The challenges to America in a post-Cold War World of constant warfare, shifting coalitions, betrayals, uncertainties, and general destabilizaton.
The collapse of the Soviet Union and of communism has brought about the most dramatic redistribution of power that the world has seen in the last 50 years. That is going to have an important effect on the political and economic environments in which the United States will be doing business over the next 10 to 15 years. The situation presents risks and opportunities and has important implications for how America conducts its foreign policy and economic policy.
As a result of the Soviet Union's collapse, there has been a lot of talk about a New World Order, about the "end of history," about a unipolar world in which the U.S. is going to operate. I think all of this talk is largely nonsense. There is nothing orderly about the world we are living in now. Far from ending, history has returned with a vengeance, as seen in the former Soviet Union and the Balkans. And, despite our performance in the Gulf War, I don't think it is going to be a unipolar world either.

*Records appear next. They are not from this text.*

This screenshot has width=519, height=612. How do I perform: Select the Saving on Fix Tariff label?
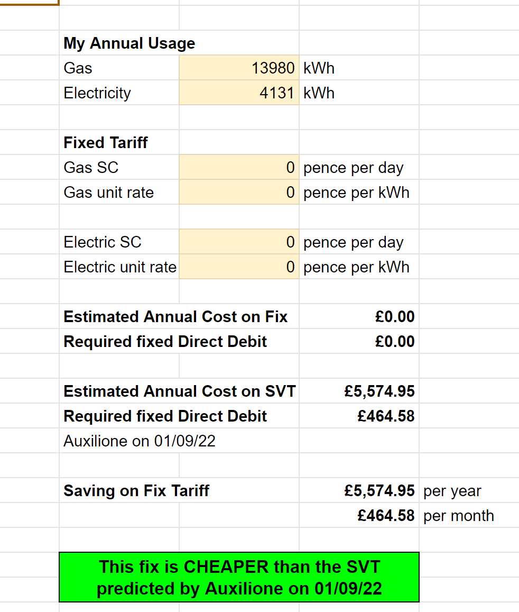click(x=136, y=491)
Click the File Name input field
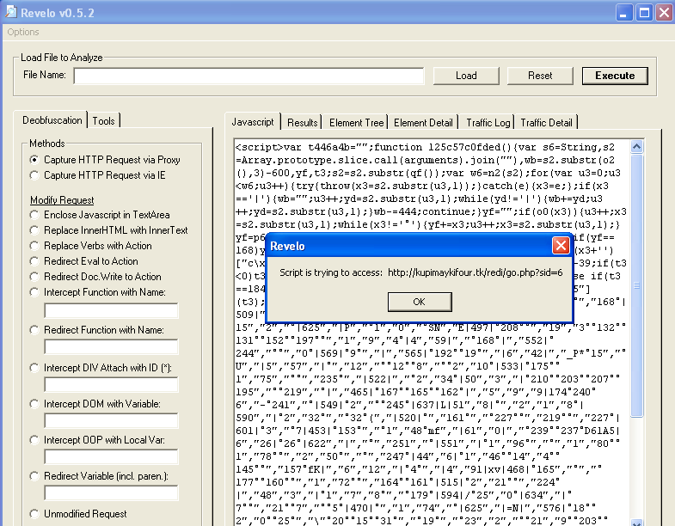Image resolution: width=675 pixels, height=526 pixels. [249, 76]
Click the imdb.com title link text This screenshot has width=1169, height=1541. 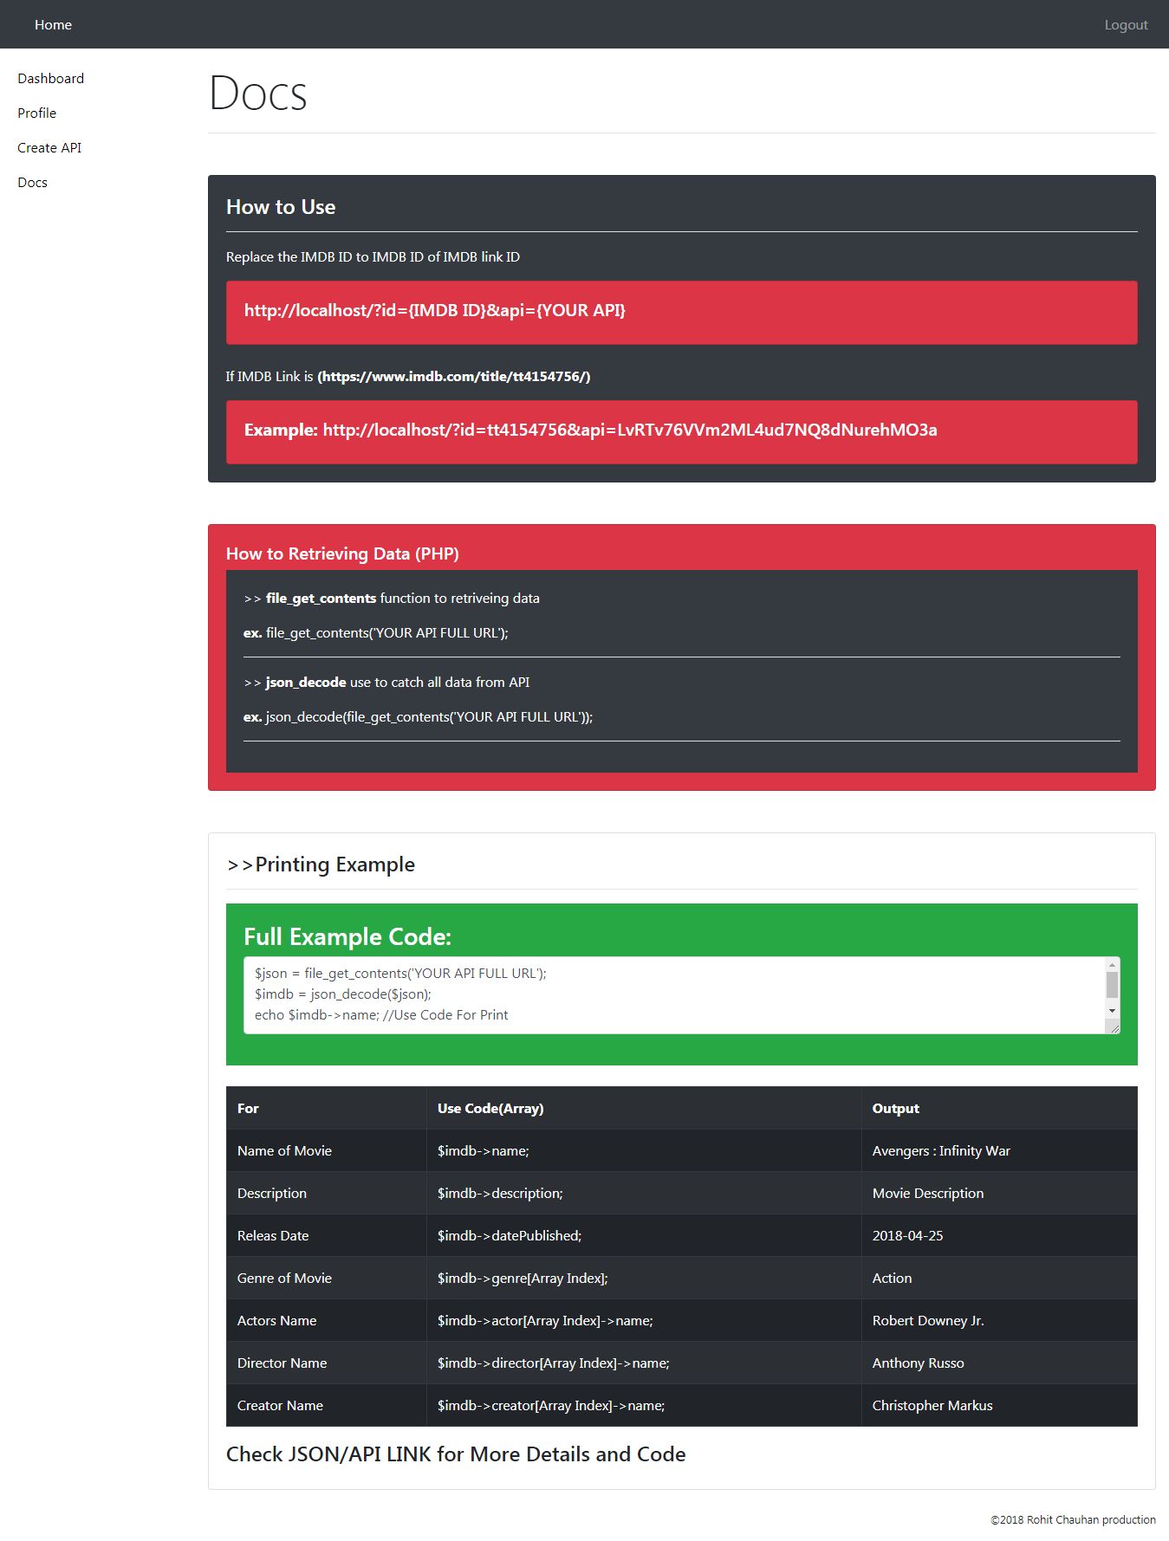[x=454, y=376]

The Gulf War revealed two important weaknesses in America's position in the world today. First, the United States lacks a conceptual basis for our engagement in the world as it is now developing. Second, our military strength is not matched by economic strength. There is a real difference between our military posture, which is that of being the only superpower, and our economic strength. As a result of that dichotomy, it may well be that the United States has the power to do any one thing it wants to do in the world. But we can no longer do everything. The implication is that for the first time as a country we are going to have to be very clear in setting our priorities - what it is that we want to accomplish in foreign policy, and what it is that we want to accomplish in our foreign economic engagements.

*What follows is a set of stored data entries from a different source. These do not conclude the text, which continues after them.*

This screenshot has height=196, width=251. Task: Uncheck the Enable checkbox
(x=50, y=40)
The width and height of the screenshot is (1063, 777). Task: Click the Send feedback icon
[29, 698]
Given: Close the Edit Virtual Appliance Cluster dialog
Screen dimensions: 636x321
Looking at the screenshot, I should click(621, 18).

We are entering a very unstable world. While that may seem obvious, it needs to be stated and recognized. There are both structural reasons and substantive reasons for this instability.

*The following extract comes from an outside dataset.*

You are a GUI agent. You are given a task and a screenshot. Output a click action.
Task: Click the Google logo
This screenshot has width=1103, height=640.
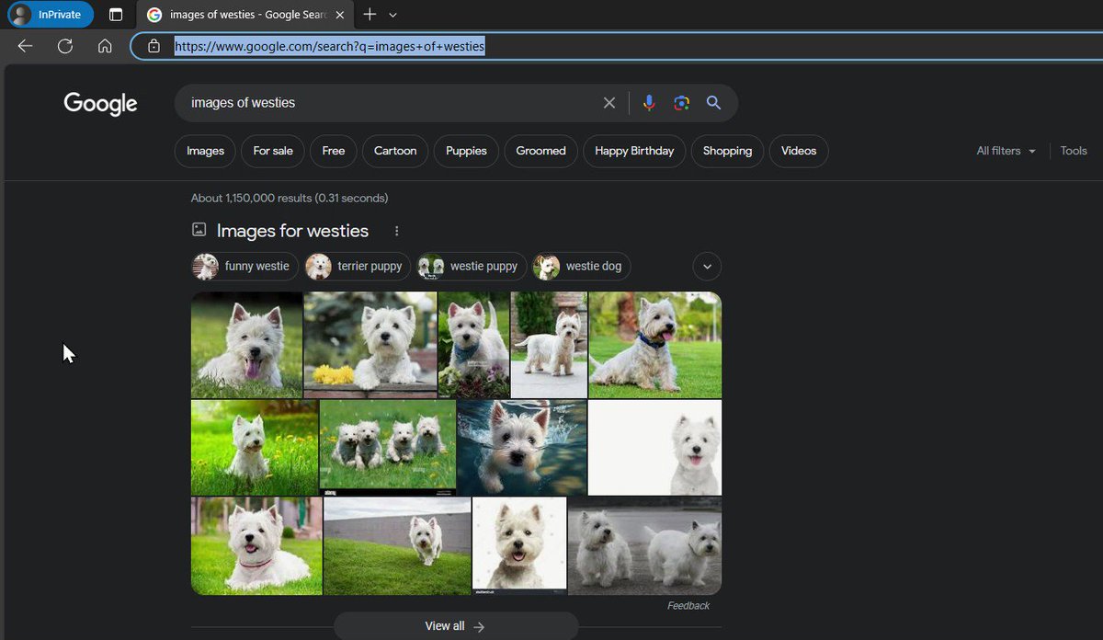101,104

On the structural side, we are entering into not a unipolar world but a multipolar world: a world in which there are many different competing powers, and where power is measured not just in terms of military power, or the classical measures of national security, but also in terms of economic power. The trouble is that multipolar worlds are not very pleasant places to live in.
In a multipolar world there are many international players on the field. This gives international relations lots of fluidity which, in turn, makes miscalculations much more likely and deterrence much more difficult. This is the kind of world which was introduced to Europe by the Treaty of Westphalia in 1648, when the modern nation-state was born. The 150 years that followed the Treaty of Westphalia saw constant warfare, shifting coalitions, betrayals, uncertainties, and general destabilization.
Beyond that, as the bipolar world disappears and the superpowers withdraw around the world, they will create power vacuums. These will tempt medium-sized regional predatory powers to expand into these areas. The invasion of Kuwait...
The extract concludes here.